335 F.2d 678
P & E SHIPPING CORPORATION, Respondent and Claimant, Appellant,
EMPRESA CUBANA EXPORTADORA E IMPORTADORA DE ALIMENTOS,* Libelant, Appellee.
United States Court of Appeals First Circuit.
August 19, 1964.
John G. Poles, with whom Poles, Tublin & Patestides, New York City, was on the brief, for appellant.
Victor Rabinowitz, New York City, with whom Antonio M. Bird and Hartzell, Fernandez & Novas, San Juan, P. R., were on the brief, for appellee.
Before WOODBURY, Chief Judge, and HARTIGAN and ALDRICH, Circuit Judges.
WOODBURY, Chief Judge.
On a previous appeal reported in Vol. 307 F.2d page 415 et seq. (C.A.1, 1962), this court found that the libelant-appellee, Banco Para el Comercio Exterior de Cuba,1 was an agency or instrumentality of the government of Cuba and remanded the case to the United States District Court for the District of Puerto Rico to afford it an opportunity in further proceedings to ascertain from the United States Department of State whether the privilege of resort to the United States courts was available to the bank. On April 22, 1964, the court below entered an order based upon evidence introduced at a hearing, replies to its inquiries from the Department of State and the explicit language of the Court in Banco Nacional de Cuba v. Sabbatino, 376 U.S. 398, 84 S. Ct. 923, 11 L.Ed.2d 804 (1964), (decided March 23), ruling that the appellee bank was entitled to sue, and, there being no opposition, substituting another Cuban bank,2 as the successor in interest of the original libelant. This court thereupon on May 7, 1964, recalled its mandate and, mandate having been returned, on May 14 entered an order vacating its judgment, cancelling its taxation of costs, substituting the new bank for the old one and assigning the case for reargument at its June, 1964, session in Boston.
The case has been reargued and we now reach the merits.
The facts are stated in some detail in our opinion on the previous appeal. For present purposes it will suffice to say that on September 22, 1960, the Liberian "tramp" (in the nautical sense), steamer Ruth Ann loaded beans at Port Huron, Michigan, and on October 18, 1960, loaded potatoes at Saint John, New Brunswick, freight prepaid on board as to both shipments, for carriage to Havana, Cuba, under clean ocean bills of lading in which the bank was named as consignee. The Ruth Ann sailed from Saint John almost at midnight on October 20, 1960, en route for Havana but did not proceed directly to that port. The vessel put in to New York on October 22 and left New York on the same day for Bermuda. On October 25 she sailed from Bermuda but instead of going to Havana went to San Juan, Puerto Rico, where she arrived on October 30 and started to unload cargo. On November 4 she and her owner, P & E Shipping Corporation, a Liberian corporation whose stockholders are United States citizens, were libeled in rem and in personam for failure to deliver the cargo of beans and potatoes according to the bills of lading. In the course of proceedings on the libel her cargo rotted and the bank removed it to abate a public nuisance. The district court after taking evidence concluded that the ship and her owner were required by the bills of lading to deliver the cargo in Havana and awarded the bank the cost of the shipment, freight and other expenses incurred by reason of the vessel's failure to deliver according to contract.

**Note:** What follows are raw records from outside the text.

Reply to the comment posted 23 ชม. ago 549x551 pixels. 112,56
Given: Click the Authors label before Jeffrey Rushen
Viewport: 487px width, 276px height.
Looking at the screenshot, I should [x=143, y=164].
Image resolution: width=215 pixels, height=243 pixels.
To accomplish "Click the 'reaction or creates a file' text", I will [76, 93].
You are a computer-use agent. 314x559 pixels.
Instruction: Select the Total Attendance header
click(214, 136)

The court below rested its conclusion on findings based on evidence introduced at a hearing that both the officers of the libelee-owner and the master of the vessel knew of the unsettled political situation in Cuba and assumed the risks entailed thereby when they took the cargo on board and agreed to take it to Havana, that there was no sufficient reason for not discharging the cargo in Havana according to the terms of the bills of lading, and that even if there were good and sufficient reasons for not going to Havana it was grossly negligent to go to San Juan rather than to some port nearer to Havana.
The claimant-appellant makes the curious argument that there was no deviation at all because its action in sending the vessel to San Juan was within the scope of the provisions in the bills of lading permitting deviation from the voyage contracted for. The argument confuses no deviation with a permissible deviation. The latter is the question for decision.

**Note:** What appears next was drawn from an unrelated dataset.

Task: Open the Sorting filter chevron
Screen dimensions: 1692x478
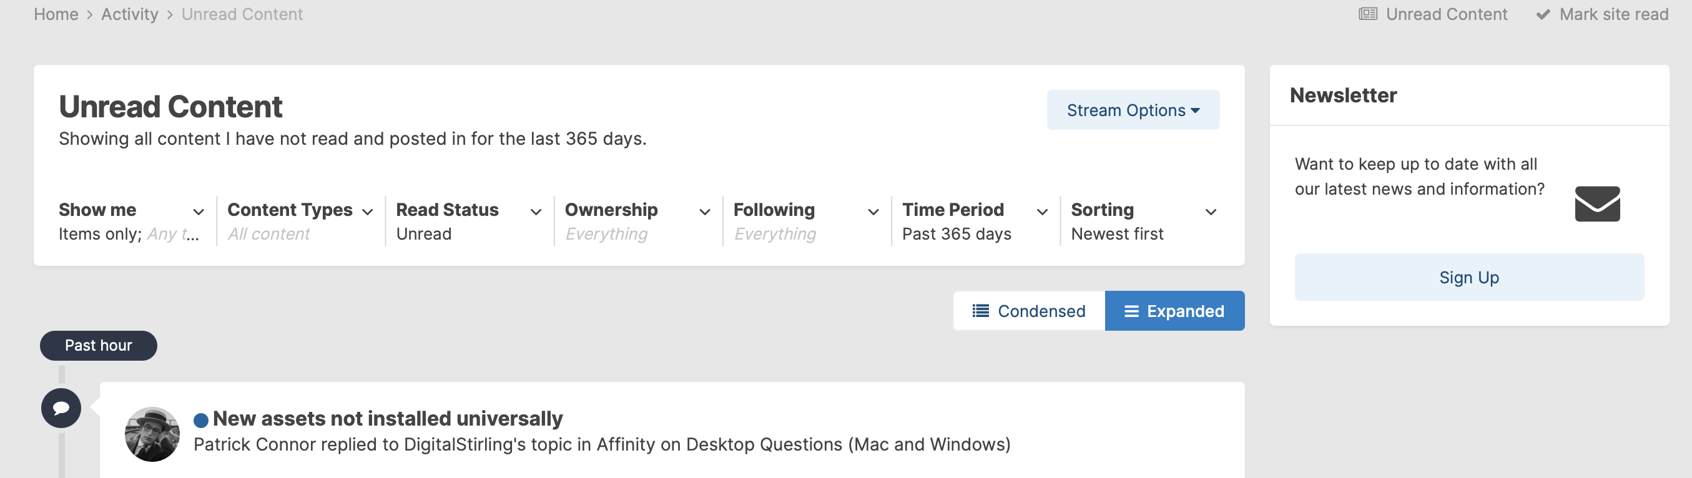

The undertaking embodied in the bills of lading was to carry the cargo from Port Huron, Michigan, and Saint John, New Brunswick, to Havana, Cuba, and there unload it. In carrying out the undertaking the vessel did not take the ordinary, usual or customary route from Saint John to Havana. It went to New York, then out into the Atlantic to Bermuda and then back to San Juan, Puerto Rico. It took a zigzag course with perishable cargo on board and even then did not go to the port of discharge specified in the bills. This certainly was a deviation from the voyage contracted for. The question is whether it was a deviation permitted by the bills of lading.
Provisions in the bills of lading permit deviation from the usual or ordinary route from port of loading to port of discharge for a variety of reasons, such as adjusting compasses or effecting repairs and under a variety of circumstances, such as likelihood of capture, seizure or detention. But condition 1 of the bills expressly incorporates therein the provisions of the Carriage of Goods by Sea Act, 49 Stat. 1207 (1936) and § 4(4) of that Act id. 1210, 46 U.S.C. § 1304(4) provides:
"Any deviation in saving or attempting to save life or property at sea, or any reasonable deviation shall not be deemed to be an infringement or breach of this chapter or of the contract of carriage, and the carrier shall not be liable for any loss or damage resulting therefrom: provided, however, That if the deviation is for the purpose of loading or unloading cargo or passengers it shall, prima facie, be regarded as unreasonable."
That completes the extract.